Von Sebastian Bernklau Haiterbach. Über die ab August 2013 angepeilte Betreuungsquote für Kinder unter drei Jahren macht man sich in Haiterbach keine ernsthaften Sorgen. Trotzdem steigt die Stadt beim vom Landkreis initiierten Förderprogramm für Tageseltern ein.Die bundesweit angestrebte Betreuungsquote für unter Dreijährige beträgt 34 Prozent. Im Fall von Haiterbach, das für zwei Jahrgänge von 110 Kindern ausgeht, wären das 37 Betreuungsplätze. Ein Großteil davon wird schon jetzt vom Zwergennestle abgedeckt. Dort können in zwei Gruppen je zehn Kinder betreut werden. Engpässe oder Wartelisten gibt es dort keine. Im Gegenteil.
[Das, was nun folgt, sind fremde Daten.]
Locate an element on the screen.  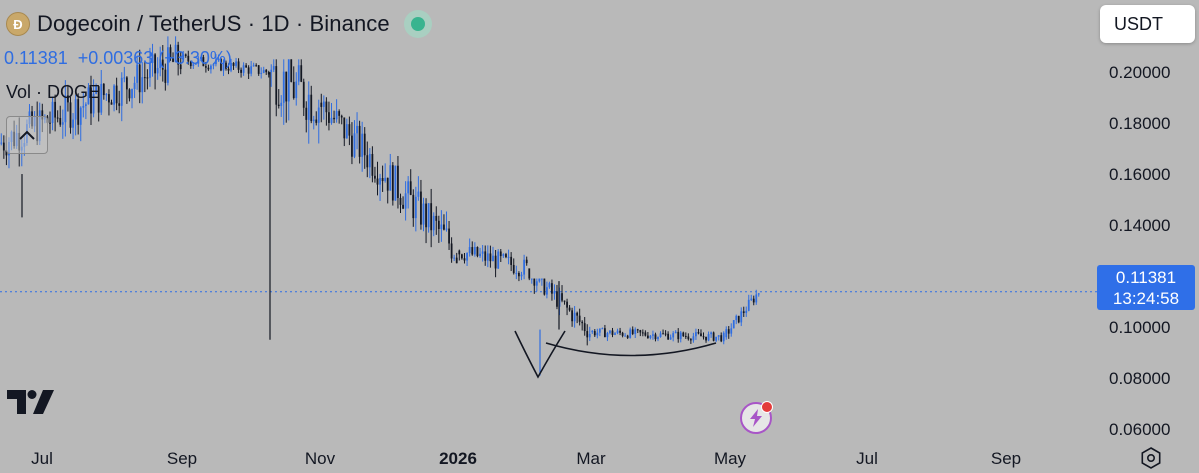
price-tick-label: 0.14000 is located at coordinates (1140, 226).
Nach Informationen von Haiterbachs Bürgermeister Andreas Hölzlberger besteht in der Einrichtung eher die Befürchtung, dass die Kinder, die von außerhalb ins Zwergennestle kommen, wegbrechen könnten, weil in anderen Kommunen ebenfalls Betreuungseinrichtungen für Kleinkinder entstehen. Somit würden auf jeden Fall schon einmal die 20 Plätze zur Verfügung stehen.

Dazu kommen noch inzwischen drei Tagesmütter, die bis zu fünf Kinder betreuen könnten. Doch zurzeit ist die Nachfrage nach Plätzen in der Kindertagespflege in Haiterbach "noch nicht so enorm", wie sich Schultes Hölzlberger ausdrückt. Die Zahl der Kinder, die von einer Tagesmutter betreut werden, liegt im niedrigen einstelligen Bereich.

Und trotzdem will sich die Stadt Haiterbach dem vom Landkreis auf den Weg gebrachten Förderprogramm anschließen, das den Tageseltern über ihre eigentliche Entlohnung hinaus eine pauschale Förderung zukommen lassen will. Die ist von der Zahl der betreuten Kinder und der Dauer sowie dem Ort der Betreuung abhängig und soll zu gleichen Teilen von den Städten und Gemeinden auf der einen und dem Landkreis auf der anderen Seite finanziert werden.

Bürgermeister Andreas Hölzlberger warb im Haiterbacher Gemeinderat für das Engagement in der Kindertagespflege und das Förderprogramm des Kreises. Die Tagespflege sei eine gute Ergänzung der vorhandenen Betreuung gerade in Randzeiten. Friedrich Schuler (UBL) betonte die Flexibilität der Tagespflege. Zudem sei man als Stadt durch dieses Angebot nicht gezwungen, in zusätzliche Infrastruktur zu investieren. Es sei eine "win-win-Situation" für die Tagesmütter, die Gemeinde und die Kinder. Volker Renz gab zu bedenken, dass der Bedarf an betreuungsplätzen auch in Haiterbach sicher noch größer werde. Deshalb müsse man das Thema vorausschauend angehen. Sein CDU-Fraktionskollege Otto Roller prophezeite, dass mit dem jetzigen Einstieg in das Förderprogramm für Tageseltern das Thema Betreuung in Haiterbach nicht erledigt sei.

Abgesehen von prinzipiellen Bedenken gegenüber der Betreuung von Kleinkindern außerhalb des Elternhauses regte sich kein Widerstand gegen den Einstieg der Stadt in das Förderprogramm. Der wurde denn auch folgerichtig mit großer Mehrheit beschlossen.